▸ DATA TO EXAMINE
════

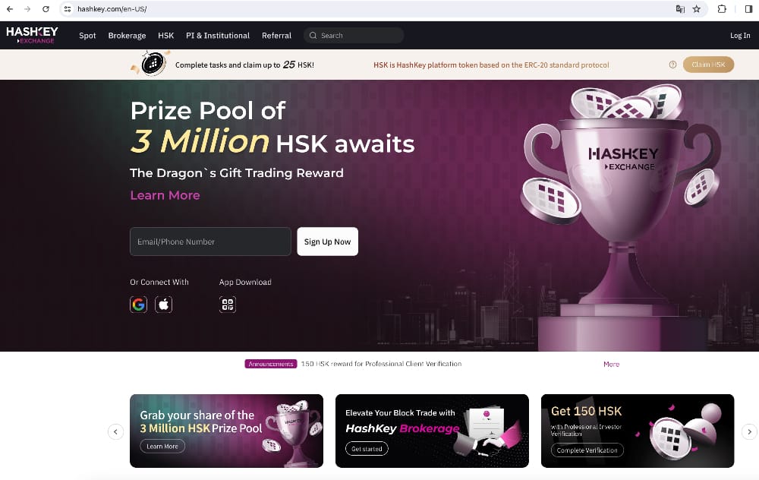The image size is (759, 480).
Task: Open the Spot menu item
Action: tap(87, 36)
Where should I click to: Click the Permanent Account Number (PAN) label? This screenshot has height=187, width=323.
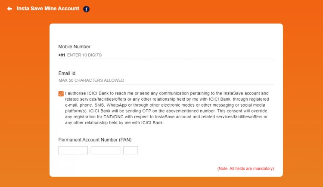tap(95, 140)
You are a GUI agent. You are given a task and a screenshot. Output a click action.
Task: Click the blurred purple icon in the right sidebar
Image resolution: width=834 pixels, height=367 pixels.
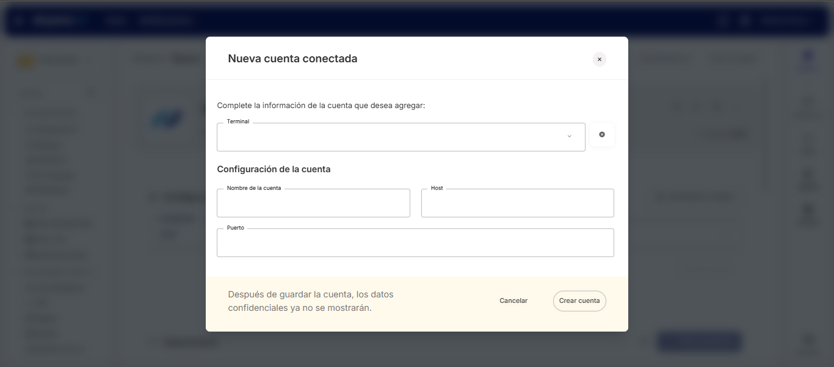(x=808, y=57)
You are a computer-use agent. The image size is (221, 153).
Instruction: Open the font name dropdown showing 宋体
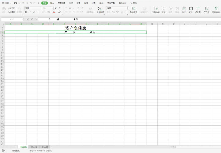tap(33, 8)
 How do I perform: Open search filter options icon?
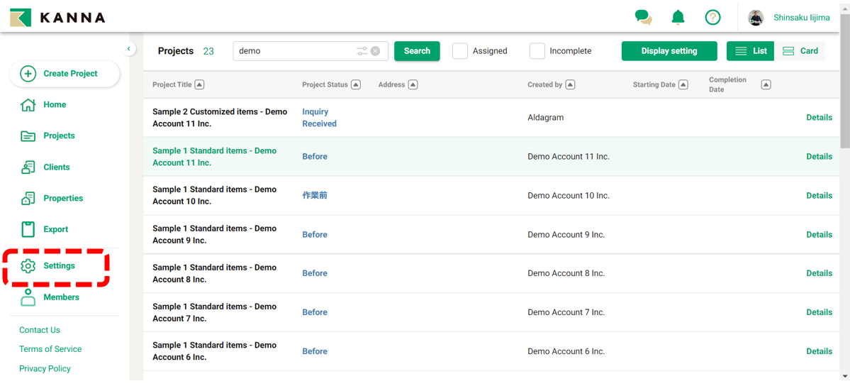pyautogui.click(x=362, y=51)
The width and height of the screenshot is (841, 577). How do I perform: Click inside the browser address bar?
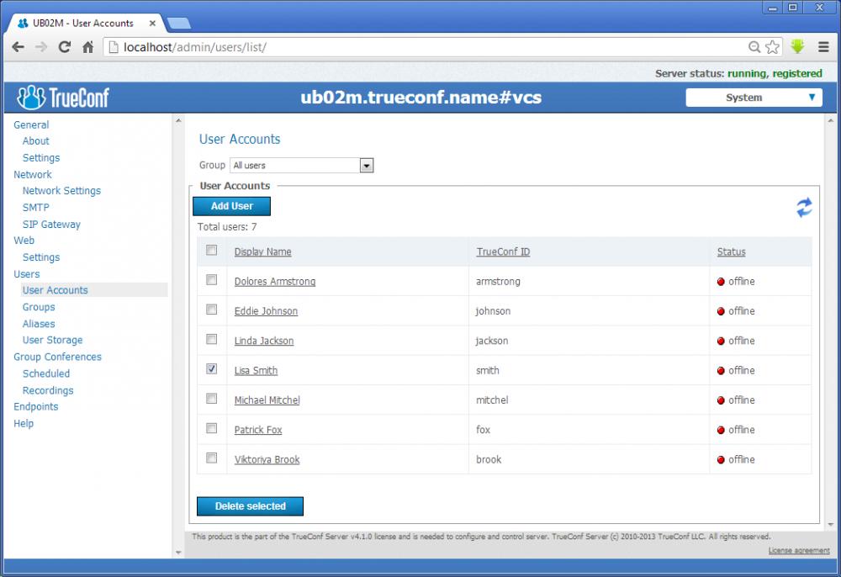[336, 47]
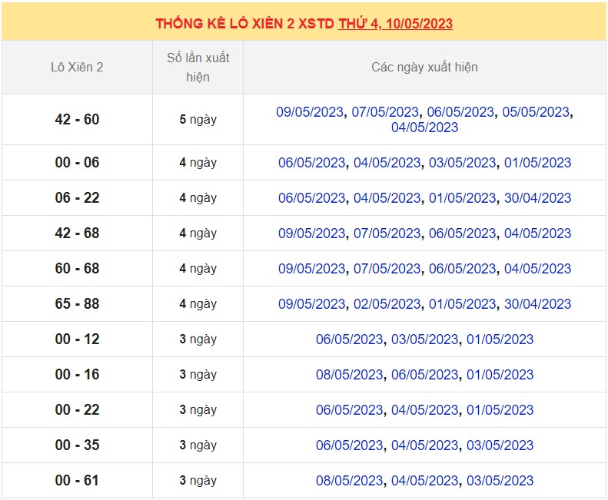Open 30/04/2023 link in the 06 - 22 row

[537, 198]
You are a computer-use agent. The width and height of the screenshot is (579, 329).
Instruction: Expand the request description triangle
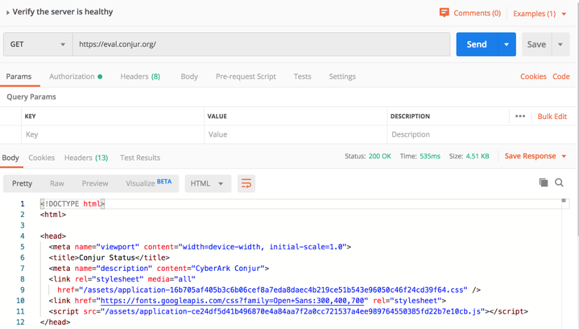pyautogui.click(x=8, y=13)
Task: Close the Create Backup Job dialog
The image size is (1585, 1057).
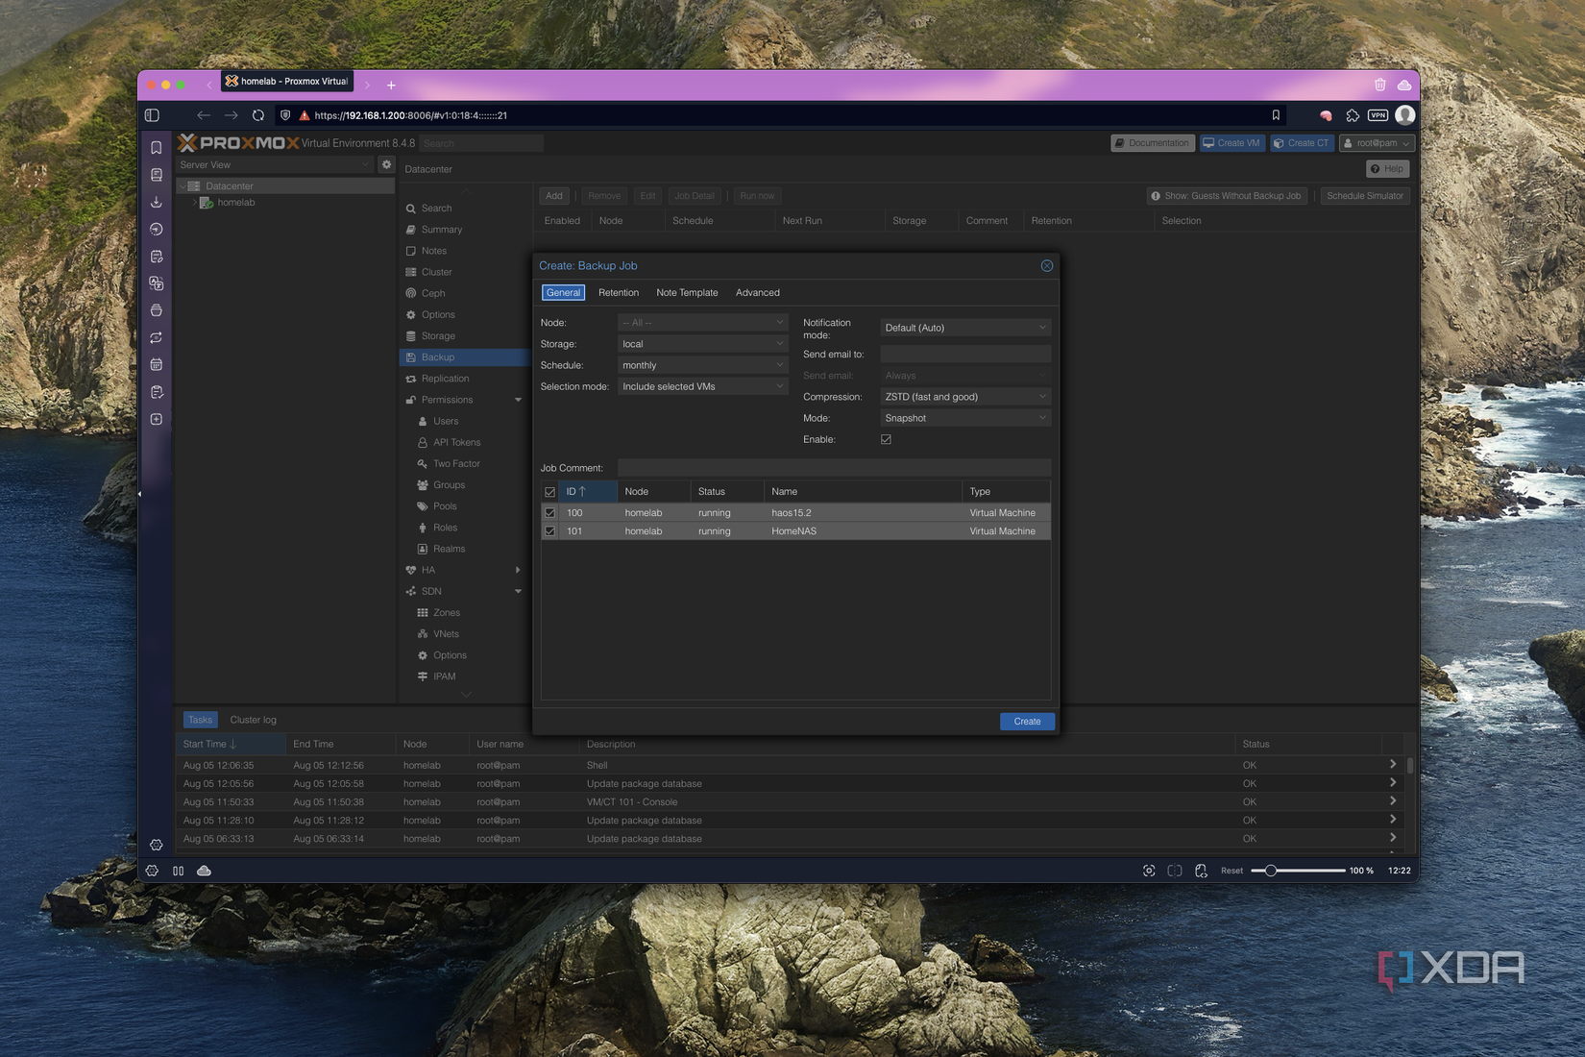Action: 1046,266
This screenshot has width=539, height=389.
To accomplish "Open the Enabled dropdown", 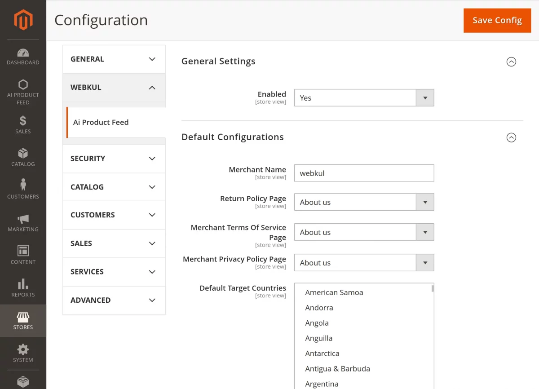I will (424, 97).
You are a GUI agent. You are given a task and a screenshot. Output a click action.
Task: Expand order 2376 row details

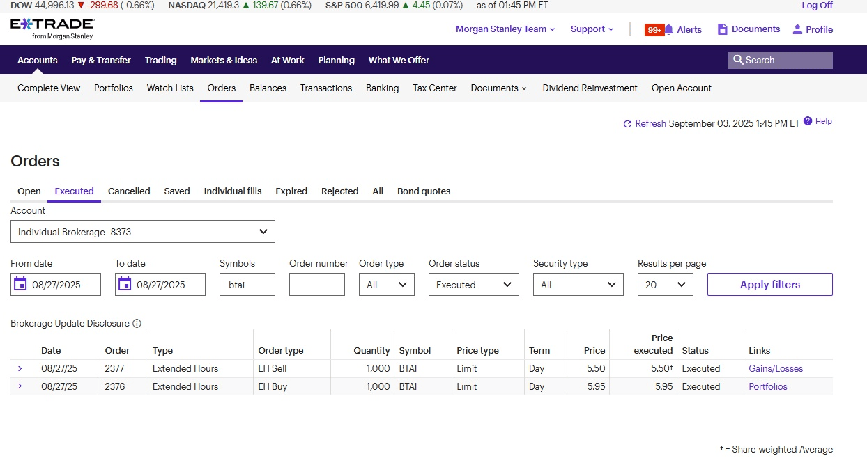[20, 386]
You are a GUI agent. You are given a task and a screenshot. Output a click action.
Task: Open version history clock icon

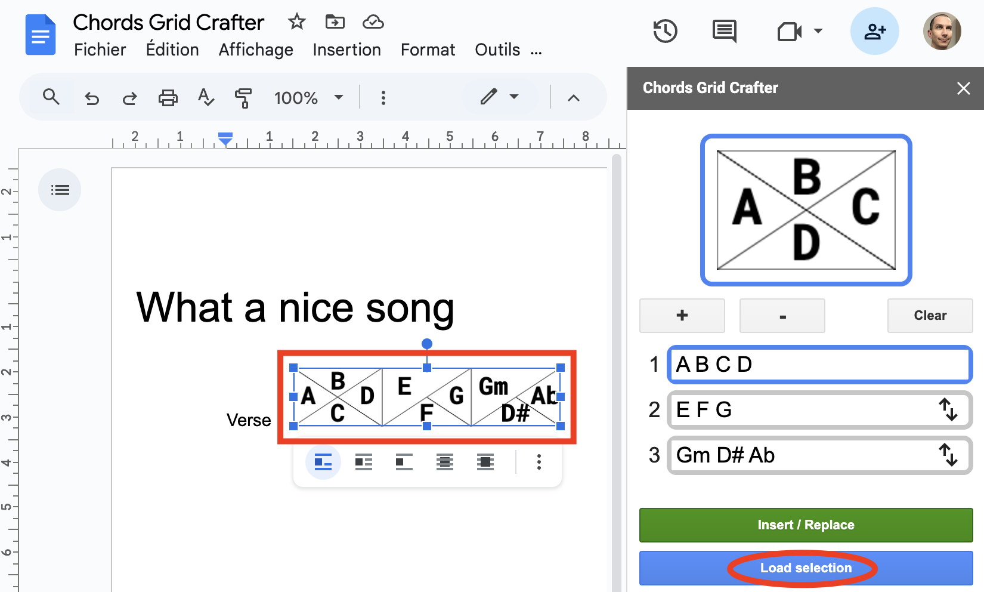click(665, 31)
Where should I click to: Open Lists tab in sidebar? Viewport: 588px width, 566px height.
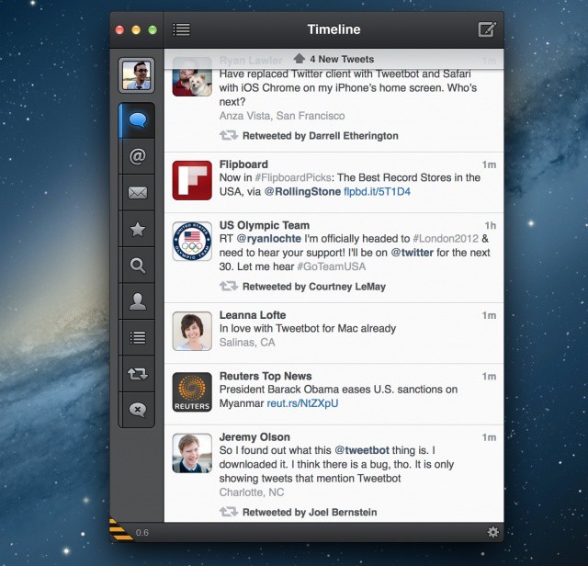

════

▸ WHAT YOU ARE ASKED TO DO
Copy out each line of the data that includes the string "computer".

▸ RESULT OF THIS EXERCISE
You are a computer-use agent. The image size is (221, 153).
You are a computer-use agent. The width and height of the screenshot is (579, 329).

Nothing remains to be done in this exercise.